The proponents imagine a range of policies: Some states might copy Massachusetts, for example, mandating that people carry insurance and creating a regulated marketplace where they can buy it with income-based subsidies. Others might adopt a "single-payer" model, or use tax credits to help people buy coverage. The approaches that work best could be taken up by additional states.

"If you want a system that's continuously improving over time . . . that's less likely to happen if you lock in something at the national level," said Stuart M. Butler of the Heritage Foundation, a conservative think tank.

Henry J. Aaron of the center-left Brookings Institution co-authored an article with Butler in 2008 envisioning a state-based approach. But he now favors national legislation, saying that Congress has gotten closer than he expected possible, and that post-recession, the prospects for state reforms are bleaker than ever. It would be better, he said, to scale up nationally the Massachusetts approach, the only one that has achieved near-universal coverage at the state level.

"There's not going to be any other game in town," he said.

He and others point out that states must balance their budgets, forcing them to reduce coverage in hard times, as Massachusetts did last year in trimming legal immigrants from its rolls. The federal government has more flexibility in running deficits in recessions, albeit not without qualms about rising federal debt.

It is also difficult to fully reform health insurance at the state level because large employers are allowed by law to offer their own insurance plans without following state insurance rules.

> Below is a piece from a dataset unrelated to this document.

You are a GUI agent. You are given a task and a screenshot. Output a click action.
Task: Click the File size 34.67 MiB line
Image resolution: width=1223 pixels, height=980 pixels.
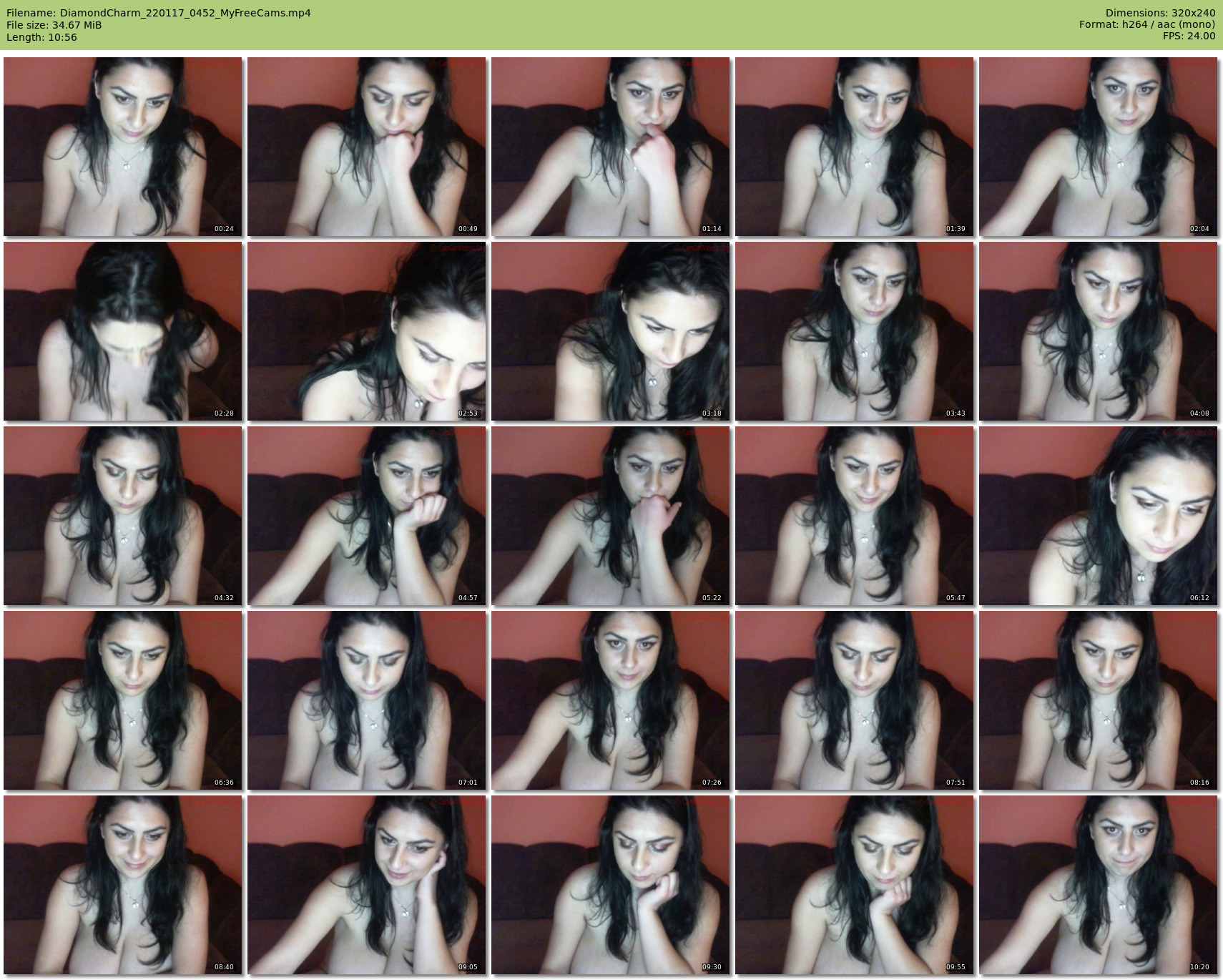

Above all, the argument goes, is the question of political will. Many states sharply limit Medicaid eligibility, even though the federal government bears most of the cost, a reminder that financial incentives go only so far.

In Texas, for example, one quarter of the population, or 6 million people, are without insurance -- the highest rate in the nation. The state ties with Virginia, Missouri and Alabama for the country's toughest Medicaid eligibility rules -- parents qualify only if they earn less than $5,500 a year. State regulations in Texas are loose, allowing insurers to charge higher-risk customers 25 times more than healthier ones.

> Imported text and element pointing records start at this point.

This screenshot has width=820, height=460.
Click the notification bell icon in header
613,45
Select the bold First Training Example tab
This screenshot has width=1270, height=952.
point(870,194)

Far from seeking a state overhaul, Gov. Rick Perry (R) has held up the Texas system as a national model. He has also spoken out against the Medicaid expansion proposed in the national legislation, even though the federal government would cover nearly the entire cost of newly eligible people, which would disproportionately benefit states with tighter eligibility, such as Texas.

"The general feeling of folks in Texas is that there won't be any progress in Texas without national health-care reform," said Anne Dunkelberg of the Center for Public Policy Priorities in Austin.

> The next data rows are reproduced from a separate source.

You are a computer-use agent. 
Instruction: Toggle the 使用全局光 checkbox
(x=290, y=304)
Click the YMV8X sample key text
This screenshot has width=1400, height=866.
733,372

In Missouri, Gov. Jay Nixon (D) came into office vowing to expand Medicaid. But the Republican-led legislature blocked an effort to expand coverage using federal money hospitals receive for uncompensated care. Nixon also backed off his push to enroll more eligible children.

The legislature has focused on bills requiring coverage of autism in private plans and banning a federal mandate to purchase insurance. Rep. David Sater (R), chairman of the Missouri House's health-care appropriations committee, said he supports banning a federal mandate, even though it's "probably not a bad idea" to lower insurance costs overall by expanding the pool of insured. He opposes the Medicaid expansion in the national legislation despite the millions in federal funds it would bring Missouri, because he does not trust that the federal government will keep covering the cost over time.

"Every state is different, and instead of having the federal government dictate what the state of Missouri should do, it should just give us the money," he said. "Let us go in certain directions, and others go in other directions."

To Ruth Ehresman of the Missouri Budget Project, this is a recipe for inaction because it is "not in the realm of possibility to suggest that Missouri would have the political will to expand [coverage] to low-income people."

"I guess this is how federalist democracy works, but we also have to think of ourselves as part of larger union, the United States," she said. "We're linked in so many ways, and we rise and fall on the well-being of all of us."